Oral history goes digital



19 November 2011

By ANN GIBBONS
Freeman staff
agibbons@freemanonline.com

For most people, history is just a jumble of dates – July 4, 1776, July 14, 1789, Nov. 22, 1963, April 4, 1968* - forgotten as soon as the test is over.

But, people also love stories, and oral histories are a fascinating way to tell the story of the Hudson River Valley.

That’s why four partner organizations, each with a different mission, have received a $430,000 National Leadership Grant from the federal Institute of Museum and Library Services, to help communities turn their archival oral histories into documents that can then be shared across the vast digital spectrum.

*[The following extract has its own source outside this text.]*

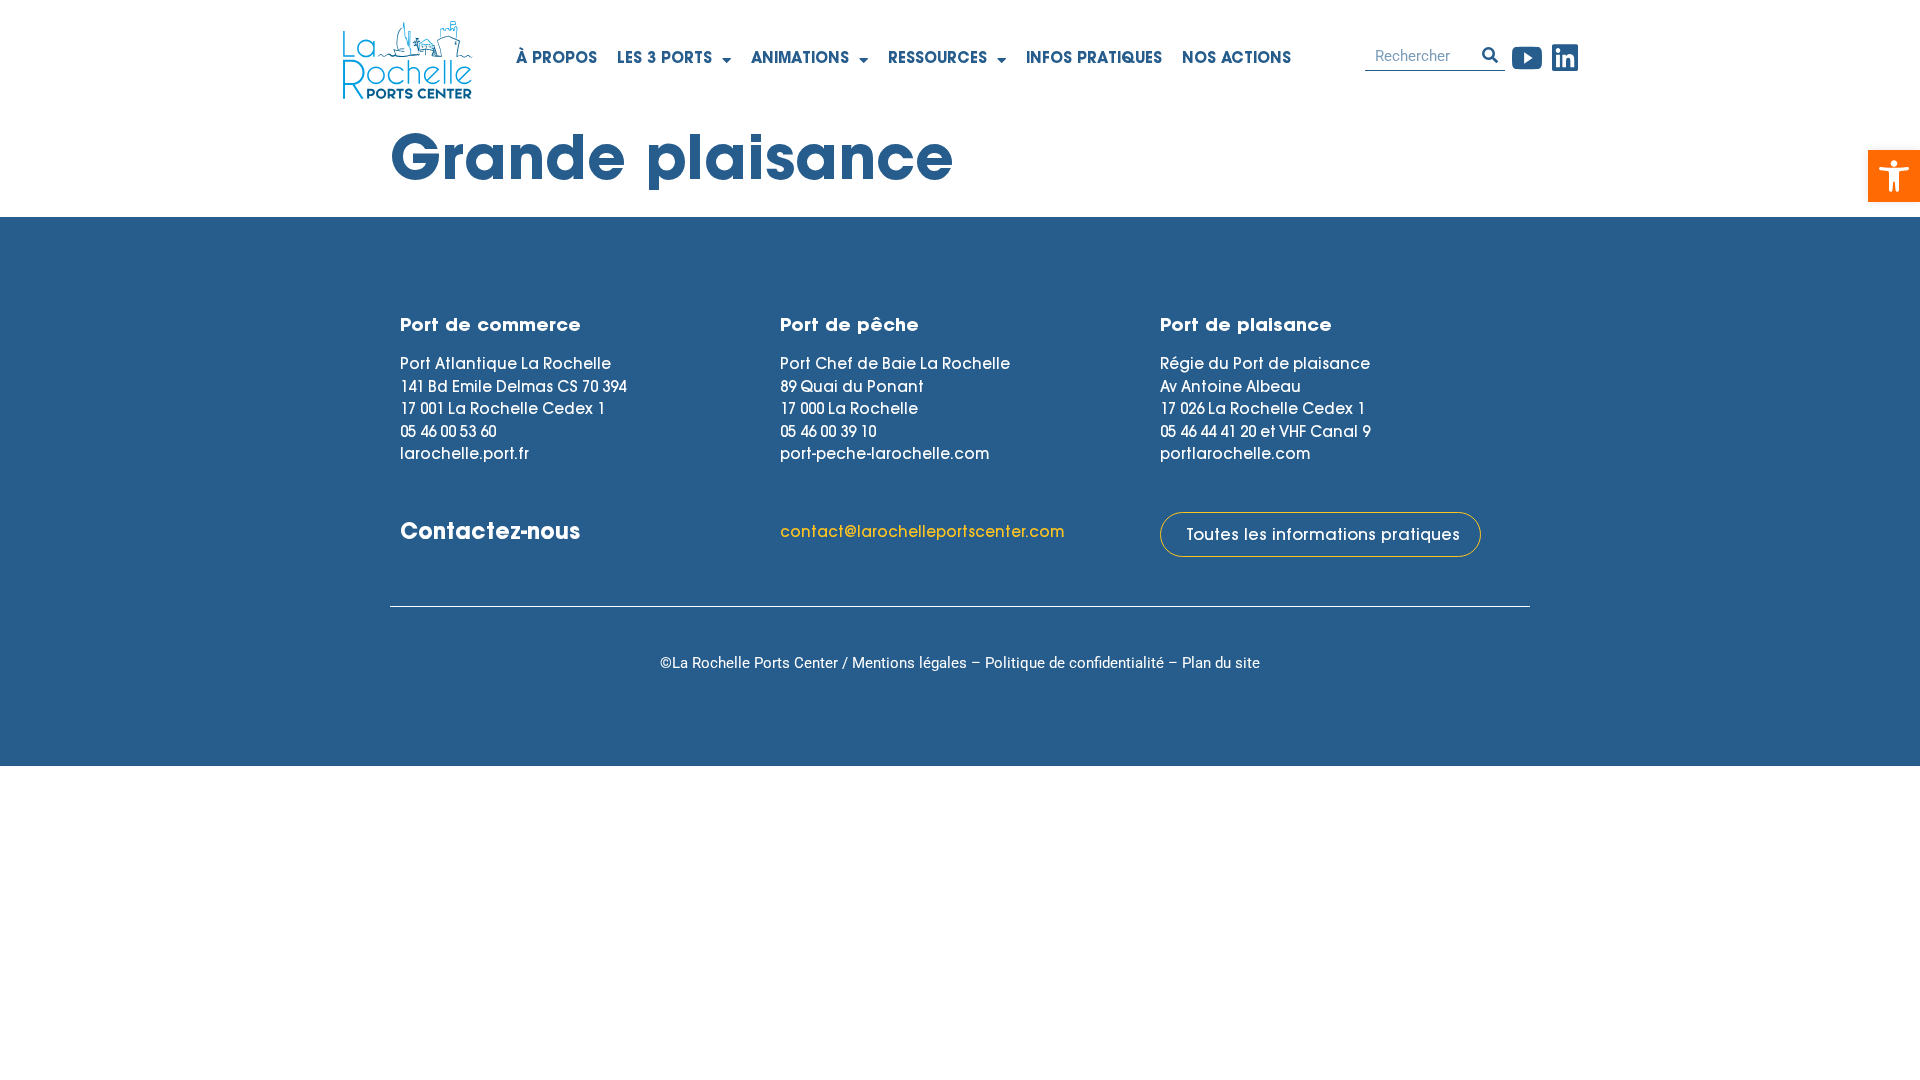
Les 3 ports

“We are, of course, thrilled to receive the grant,” said Tessa Killian, associate director of the Southeastern New York Library Resources Council, located in Highland, which is lead agency and partner in the grant. “The grant is extremely competitive, a major award and four years in the planning for us,” she said.

The grant’s concept is relatively simple; its application somewhat more complicated, said Eileen McAdam, director of the Sound and Story Project, based in Stone Ridge, which is partner and project manager of the grant.

Greater Hudson Heritage Network, located in Elmsford, and the Hudson River Valley Institute at Marist College are the two other grant partners.

The grant will enable the council and the Sound and Story Project to bring Hudson Valley voices of the past into the high-tech present with a new project: “Voices of the Hudson Valley: Bringing New Technology to Old Stories for 21st Century Audiences.”

“We want to get those wonderful oral histories off the shelves of the holding organization, such as an historical society, and get them out to a wider audience,” McAdam said.

“Our goal is to get those cassette tapes, that libraries and historical societies have painstakingly recorded, and make them accessible by computer, telephone, iPad or iPhone,” Killian chimed in.